Work to complete: Go to the line holding "Viewport: 1456px width, 819px height." in the data below and repeat it exactly, then each line after it up to and including the one holding "You are a computer-use". Omit pictures.

Collection entries:
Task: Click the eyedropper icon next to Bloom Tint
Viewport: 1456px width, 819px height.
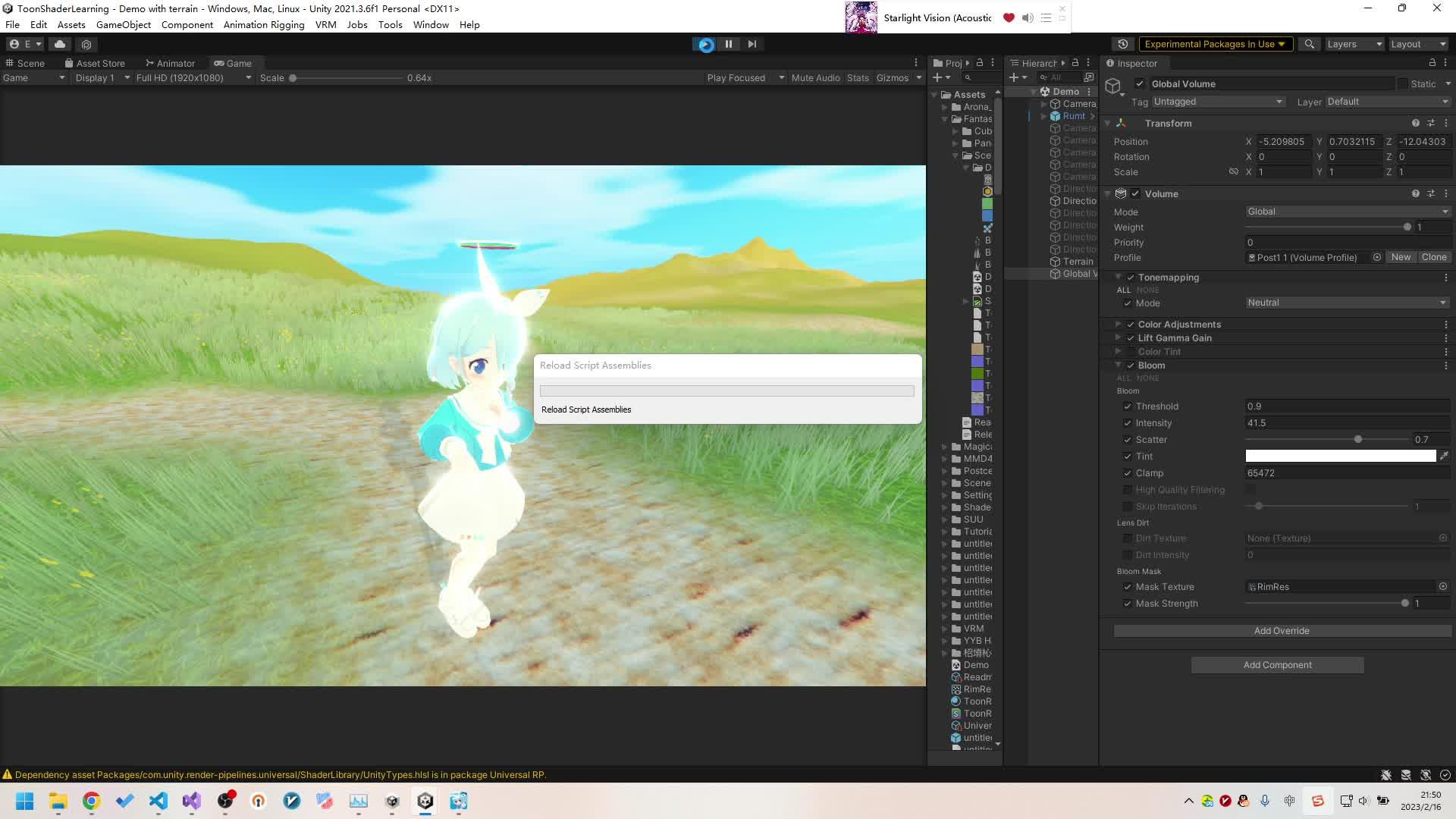Action: point(1445,456)
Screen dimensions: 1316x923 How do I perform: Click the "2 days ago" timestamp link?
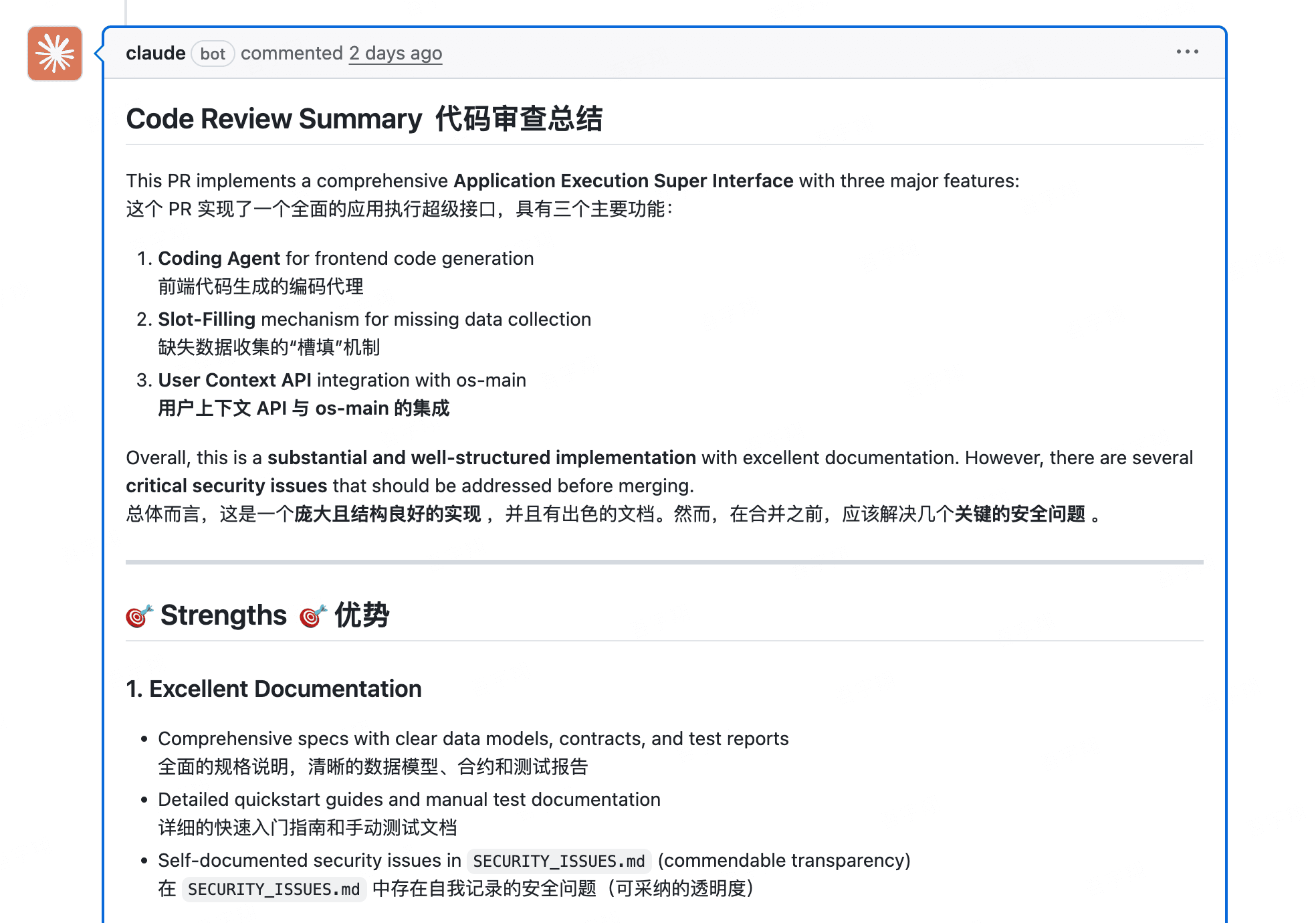(395, 54)
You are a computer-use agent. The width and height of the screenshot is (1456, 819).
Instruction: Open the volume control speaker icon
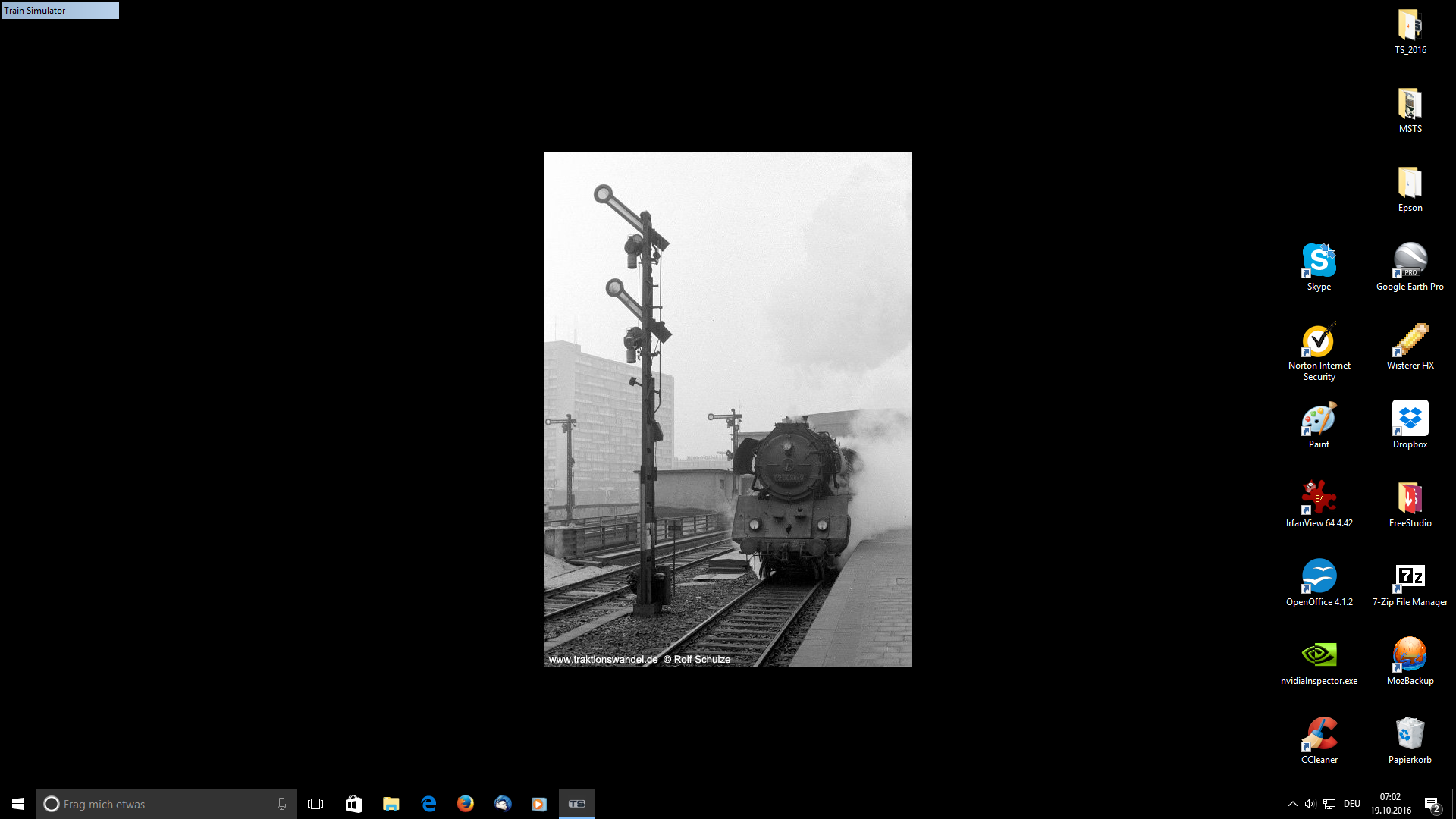click(1310, 804)
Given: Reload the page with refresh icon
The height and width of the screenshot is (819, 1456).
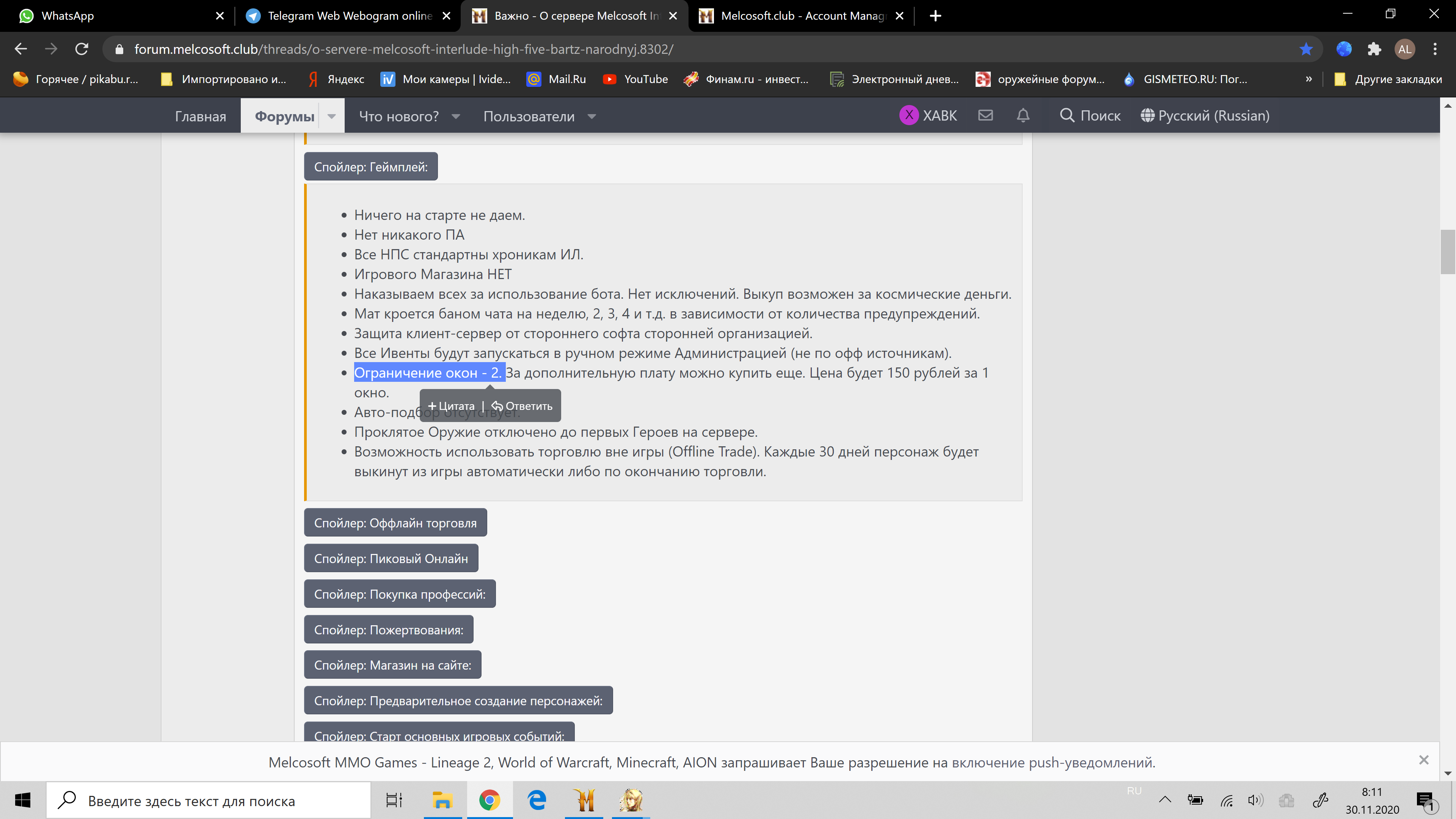Looking at the screenshot, I should point(82,49).
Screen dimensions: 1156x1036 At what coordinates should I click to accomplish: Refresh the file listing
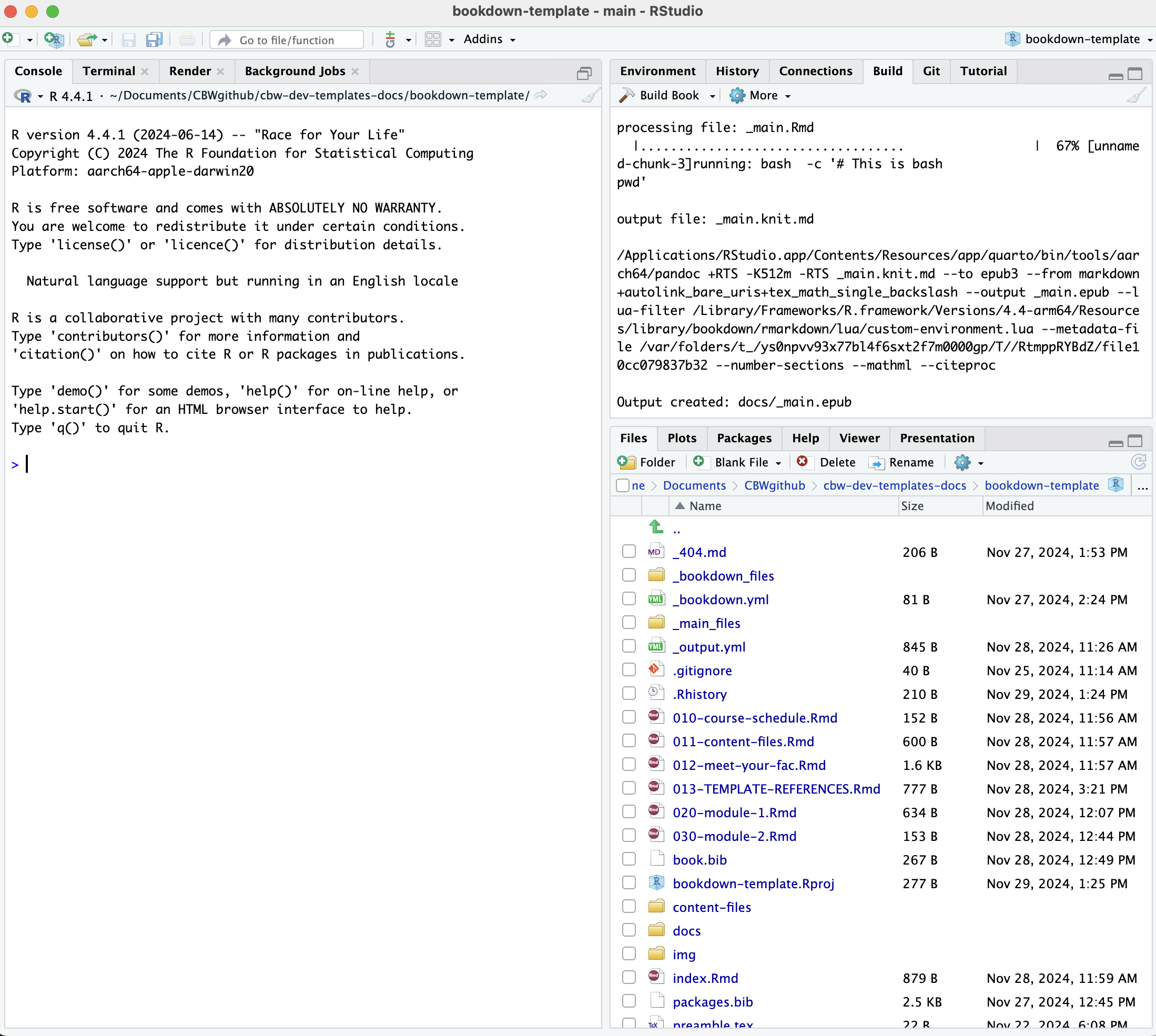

Output:
Viewport: 1456px width, 819px height.
Action: point(1445,456)
Screen dimensions: 1316x923 How do I perform: Click the "2 days ago" timestamp link?
(395, 54)
You are a computer-use agent. The width and height of the screenshot is (1456, 819).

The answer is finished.